Introduction
At each release, C# adds features that help us make our codes cleaner, more readable and more maintainable. The problem is that, because some features are dependent of runtime implementations, C# versions are generally tied to .NET runtime versions. For example, C# 11 is enabled only in .NET 7 and above.
In this post, I'll show how to use C# 11 in older runtime version (even .NET Framework 2.0).
Why not upgrade the .NET version?
Upgrading to the newest .NET version is the best option. Not only we benefit from new C# features, but also from performance and security improvements.
But there are some scenarios where upgrading is not an option because of compatibility or because the cost of upgrading would be too high.
Some examples are:
- AWS Lambda Functions running on .NET 6 (AWS Lambda doesn't support .NET 7 at the time of this post);
- Plugins or extensions for proprietary software, such as Dynamics/Dataverse plugins that are not compatible with .NET Core
- Legacy systems with a large codebase that still receive frequent updates.
What C# 11 features can be used?
C# features are divided in features that require runtime support and features that are just syntactic sugar.
Features that require runtime support cannot be used in older .NET versions, but most of the features that are syntactic sugar are compiled to IL (.NET Intermediate Language) and interpreted by older .NET versions at runtime (Even .NET Framework 2.0), depending only on an updated version of Roslyn (the .NET compiler) to work.
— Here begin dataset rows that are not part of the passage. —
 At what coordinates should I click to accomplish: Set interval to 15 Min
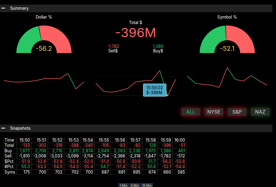(147, 185)
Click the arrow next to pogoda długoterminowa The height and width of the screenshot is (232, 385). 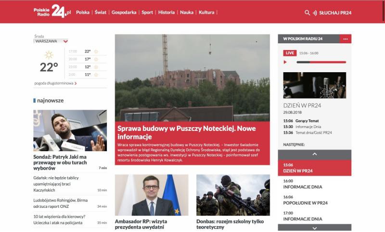click(76, 83)
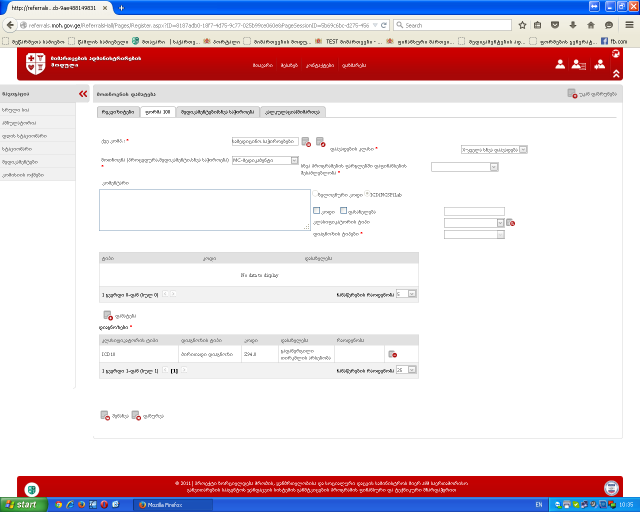Select the ხელოვნური კოდი radio button
640x512 pixels.
click(315, 194)
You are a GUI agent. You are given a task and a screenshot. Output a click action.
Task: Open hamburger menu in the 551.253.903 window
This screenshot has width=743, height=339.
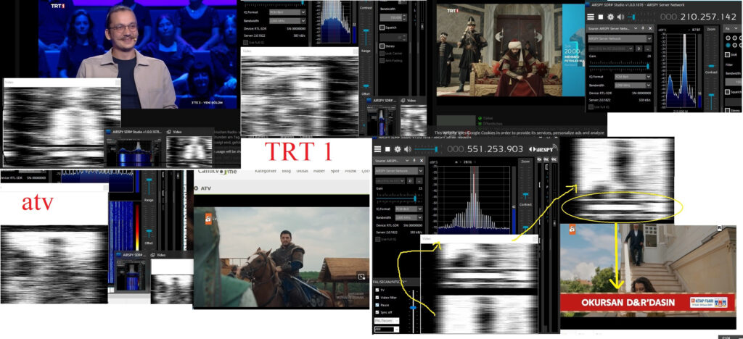click(x=378, y=148)
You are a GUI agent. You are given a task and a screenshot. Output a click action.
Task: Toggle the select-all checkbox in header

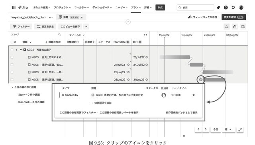pos(12,42)
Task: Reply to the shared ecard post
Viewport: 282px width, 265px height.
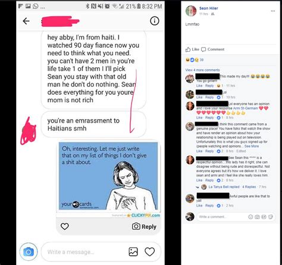Action: (144, 226)
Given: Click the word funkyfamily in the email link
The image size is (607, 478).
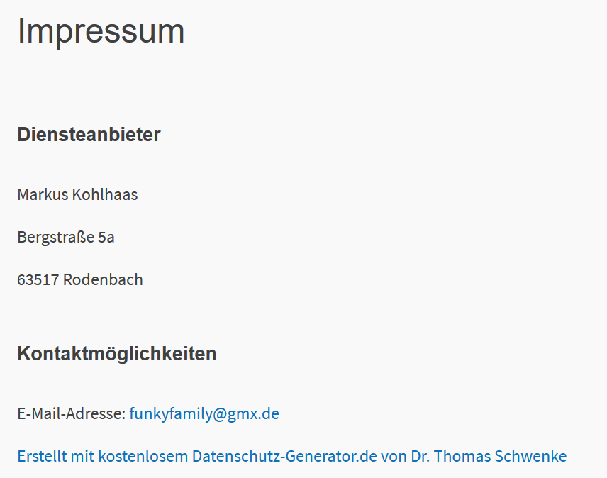Looking at the screenshot, I should [x=167, y=413].
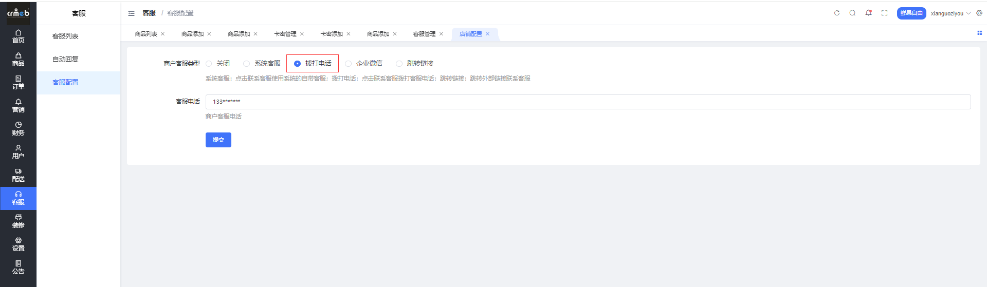987x287 pixels.
Task: Open the 财务 finance icon
Action: 18,128
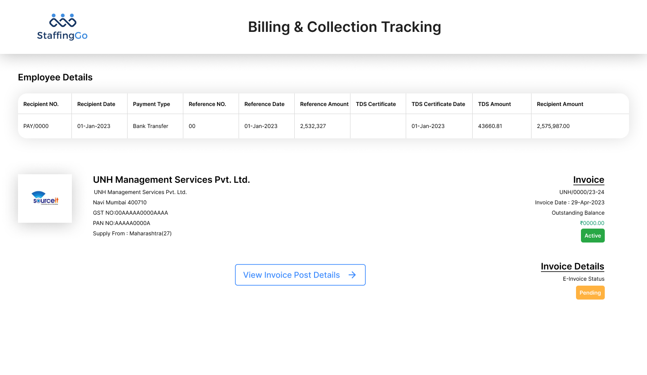Click the StaffingGo logo
The width and height of the screenshot is (647, 375).
(62, 27)
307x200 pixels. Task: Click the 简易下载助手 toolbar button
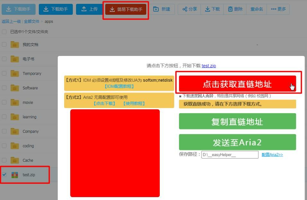(126, 9)
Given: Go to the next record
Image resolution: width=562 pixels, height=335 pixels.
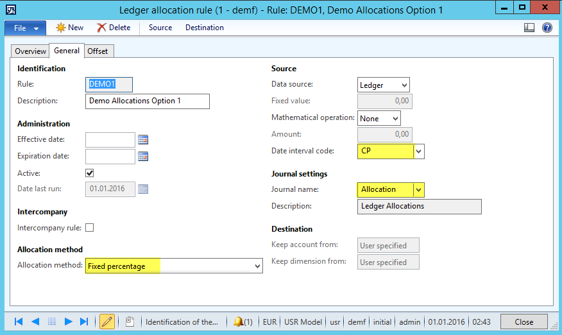Looking at the screenshot, I should pyautogui.click(x=68, y=322).
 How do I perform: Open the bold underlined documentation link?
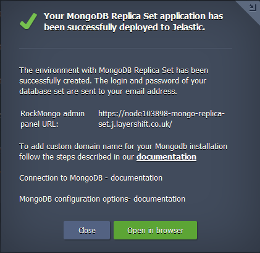(x=166, y=157)
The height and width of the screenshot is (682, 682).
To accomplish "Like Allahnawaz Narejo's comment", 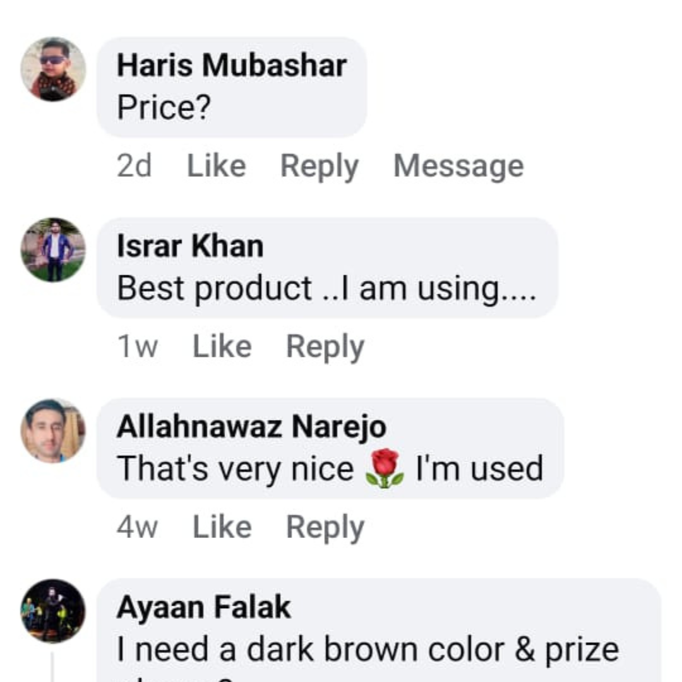I will tap(222, 527).
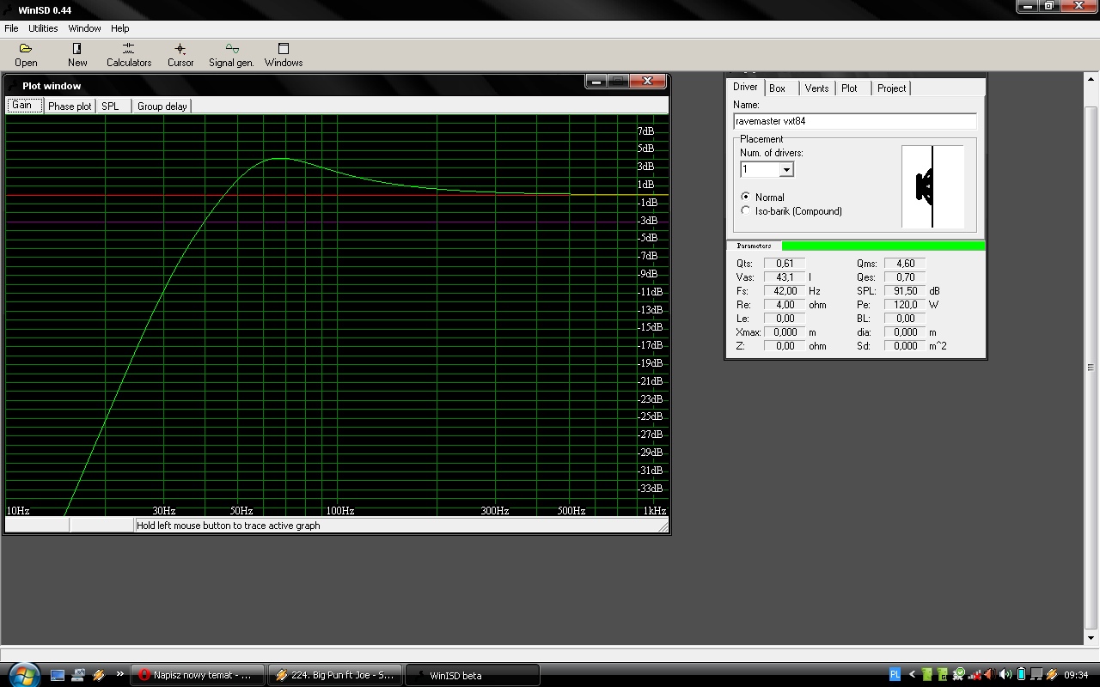1100x687 pixels.
Task: Click the volume speaker tray icon
Action: point(1005,675)
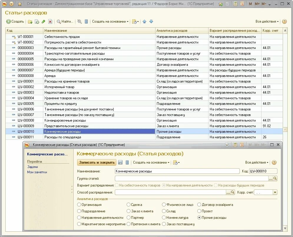
Task: Select Номенклатура radio button
Action: coord(164,217)
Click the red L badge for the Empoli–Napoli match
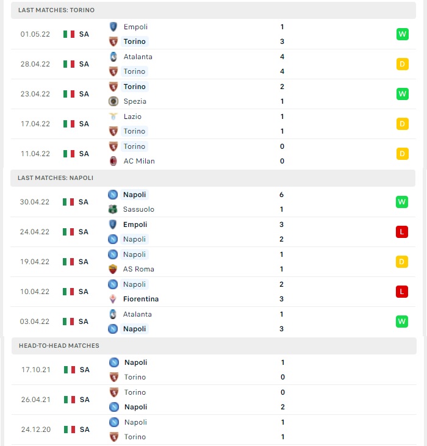This screenshot has width=427, height=446. pyautogui.click(x=402, y=232)
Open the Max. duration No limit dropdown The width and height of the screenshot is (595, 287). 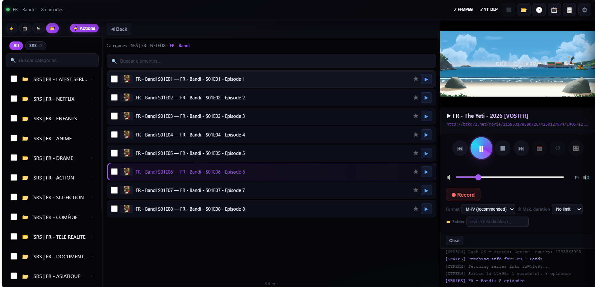[567, 209]
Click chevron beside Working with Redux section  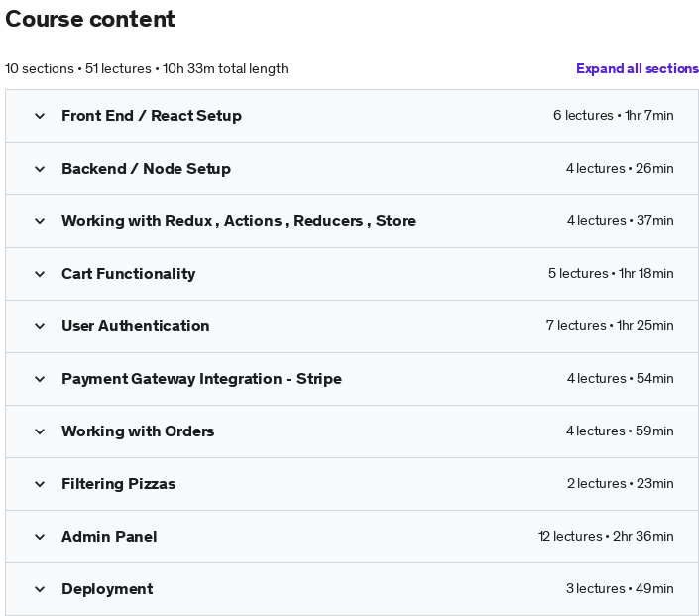click(40, 221)
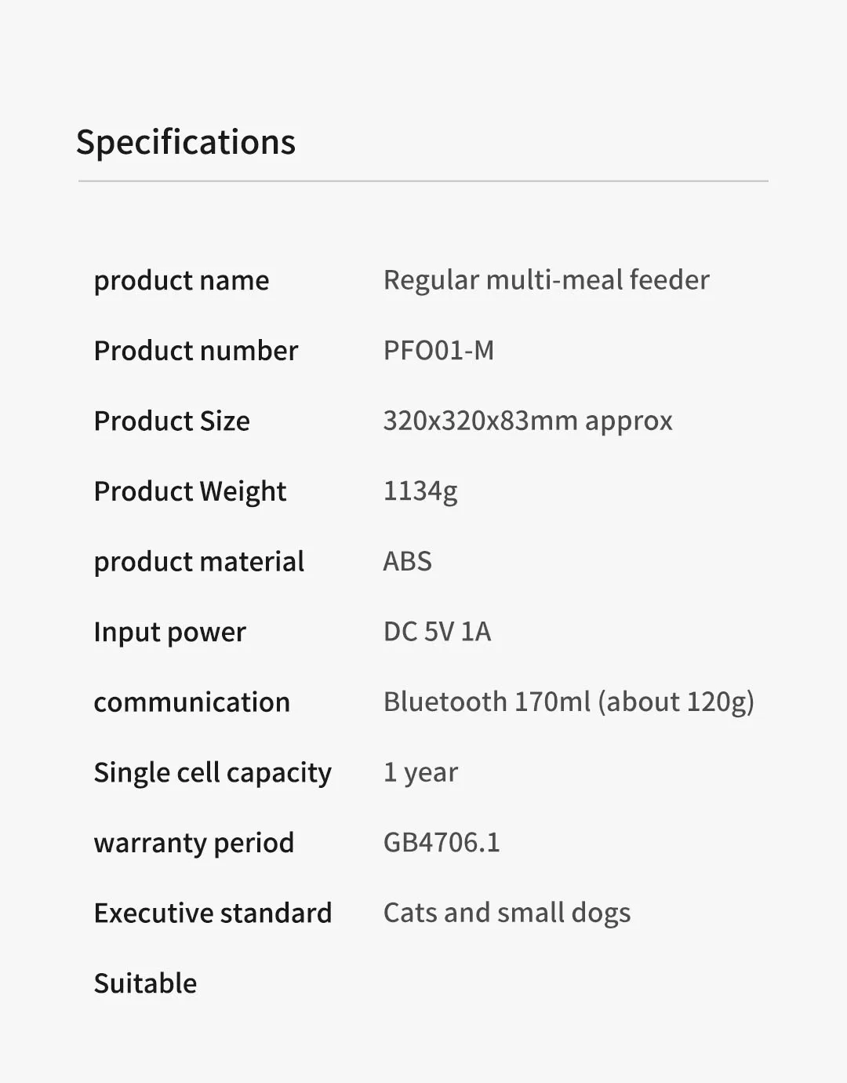Select the 'Input power' label
This screenshot has height=1083, width=847.
click(169, 633)
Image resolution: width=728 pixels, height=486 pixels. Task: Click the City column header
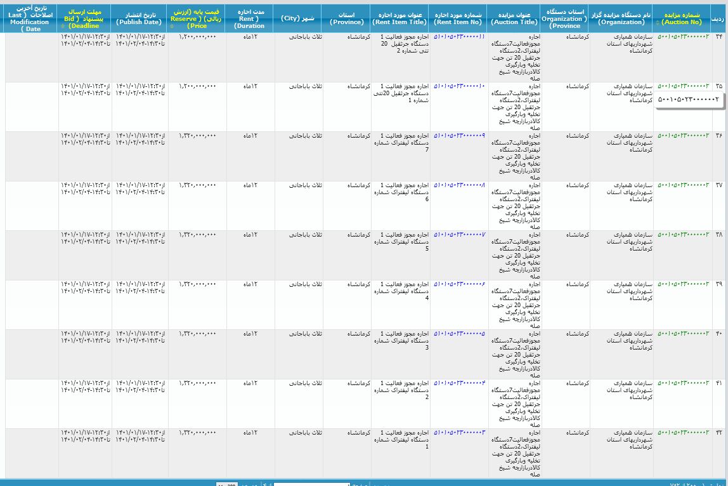tap(297, 18)
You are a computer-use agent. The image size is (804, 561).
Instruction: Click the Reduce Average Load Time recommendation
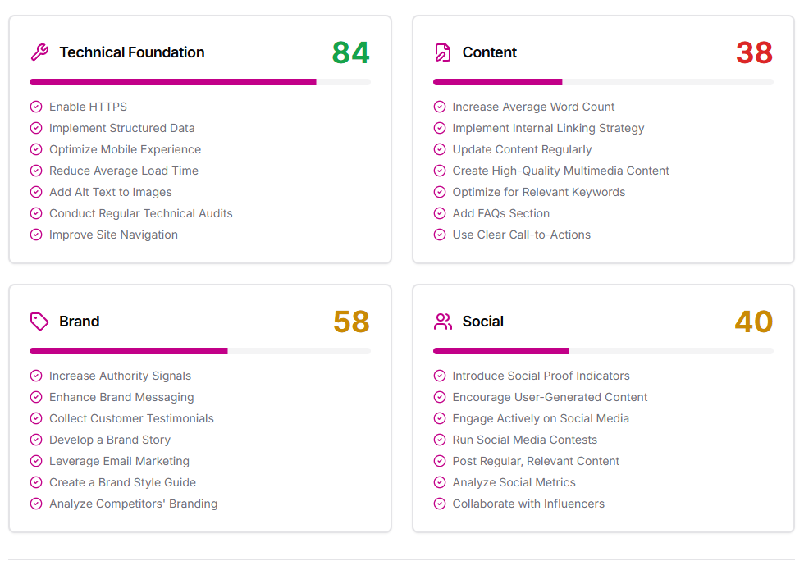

How to use C# 11 features in .NET 6 and previous versions
Some features will work just by having the .NET 7 SDK installed and adding (or updating) the LangVersion
tag to 11
in the csproj
file.
<LangVersion>11</LangVersion>
Examples
Here are some examples of the most useful features of latest versions of C# (not only C# 11).
Top-level statements
No need to static void Main
:
using System;
Console.WriteLine("Hello World");
Console.ReadKey();
Nullable reference types
This is a working example of nullable reference types and top-level statements in .NET Framework 2.0:
#nullable enable
using System;
string? nullHere = null;
Console.WriteLine($"Length: {nullHere?.Length}");
Console.ReadKey();
💡 We can even treat warnings as errors, as I explained in this post.
ℹ️ If the project doesn't use the new csproj format, the
<Nullable>enable</Nullable>
won't be interpreted and the use of the#nullable enable
directive at the start of each file is required.⚠️ One caveat of using nullable types in older .NET versions is that framework functions won't inform us if they return nullable reference types because these changes were implemented only in the newer .NET versions.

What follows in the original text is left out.